Second, look at the photo. Is this professional? It looks decent enough ……. if this person was a model. Not a technology person. In certain industries you want to put your best foot forward and show your professional side – not your ‘come hither’ look. If you also take a closer look at this image, it’s one of a celebrity (Leighton Meester from Gossip Girl fame), not really SHIRLEY Byrd.
Investigate the Full LinkedIn Profile
It’s really not that hard to uncover these fake profiles. If the name and photo don’t give it away, take a few moments to click in and view the actual profile, it can tell you a lot.
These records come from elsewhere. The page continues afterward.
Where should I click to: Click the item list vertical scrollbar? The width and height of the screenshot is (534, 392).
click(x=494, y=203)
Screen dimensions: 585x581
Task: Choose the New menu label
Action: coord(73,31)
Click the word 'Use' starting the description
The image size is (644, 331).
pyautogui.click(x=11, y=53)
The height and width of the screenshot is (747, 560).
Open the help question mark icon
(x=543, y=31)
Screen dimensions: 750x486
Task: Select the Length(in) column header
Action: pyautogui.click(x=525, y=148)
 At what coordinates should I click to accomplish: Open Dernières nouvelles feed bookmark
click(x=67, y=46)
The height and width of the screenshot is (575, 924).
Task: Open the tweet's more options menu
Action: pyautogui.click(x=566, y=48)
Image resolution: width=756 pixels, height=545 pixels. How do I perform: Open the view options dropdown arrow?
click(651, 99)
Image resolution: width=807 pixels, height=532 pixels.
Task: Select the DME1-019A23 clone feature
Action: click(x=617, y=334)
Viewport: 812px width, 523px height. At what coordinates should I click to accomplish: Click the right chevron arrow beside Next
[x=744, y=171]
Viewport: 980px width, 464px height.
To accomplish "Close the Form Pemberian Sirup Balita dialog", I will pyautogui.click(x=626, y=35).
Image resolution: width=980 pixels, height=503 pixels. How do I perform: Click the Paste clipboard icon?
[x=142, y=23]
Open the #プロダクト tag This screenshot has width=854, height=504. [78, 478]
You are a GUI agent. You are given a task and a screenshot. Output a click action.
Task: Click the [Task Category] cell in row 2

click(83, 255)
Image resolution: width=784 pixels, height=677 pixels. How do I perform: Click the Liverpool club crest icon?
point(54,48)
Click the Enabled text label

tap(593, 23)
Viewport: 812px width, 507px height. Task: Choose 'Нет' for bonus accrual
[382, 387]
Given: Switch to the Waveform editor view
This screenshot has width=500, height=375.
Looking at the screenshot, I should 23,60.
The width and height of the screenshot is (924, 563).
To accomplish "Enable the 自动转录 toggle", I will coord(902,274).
Take a look at the work & experience history. How ‘full’ is it? People who are active on linked in generally put substance into their work experience. Likely its a point of pride and they want to ensure that their accomplishments are fully listed.
It’s the same with education. Generally there’s a bit of substance there about the school name and type of degree.
If you look at this profile, not much here is there?
Are There Any Linked In Skills, Endorsements, Recommendations or Connections?
Upon even further investigation you can see a fake profile will most likely signs of true engagement with their peers.
- How Many Connections Do they Have?
- Have They Received Any Recommendations from Co-Workers or Friends?
- Has Anyone Endorsed Them for the Skills Listed?
- Is There “Real” Substance in the Profile?
- Do the Skills Listed Match Up with Education or Experience?
Look at Their Latest Listed Place of Employment
If the company is “linked” via the profile (you can click on the company name and it takes you to a list of people who also work there), check that out as well. There are some tall tale signs that can really point to whether or not you are dealing with a fake account and LinkedIn Request Spam.
- Is the Company “Real”
- Does the “Geography” seem right (in this example, the profile says the DC area, the quick view shows more people in the San Francisco area – not one from DC)
- Does the Position of the person requesting match up with what the company does?
- Are you connected to anyone in the company listed that you could reach out and verify that this person is real?
I clicked on this fake profile’s current company and found not a lot of people work for VMSoftware and live in DC, not a lot of people have the title this profile has either. Another note with this type of spam, generally the person requesting lives in the same area as you. I clicked on this one from a friend’s profile who live in the DC area. I personally receive a lot of these type of requests and it displays that they live in the New Orleans area, where I currently reside, so be mindful of that little tidbit.
Trust Your Gut ….. Don’t Just Press Accept
Remember, LinkedIn can be a very powerful tool if you are seeking a new position, new connections to your network or even new business. Do you want to jeopardize that by artificially inflating your LinkedIn Connection count by connecting with fake profiles? What does that demonstrate to your colleagues and potential employers? Remember, unless you’ve set it differently , by default your new connections show up in your status stream which can be viewed by default to anyone seeing your profile.
Ask yourself this question before pressing the green check — Is adding in someone you really don’t know that important to building your network and your personal brand?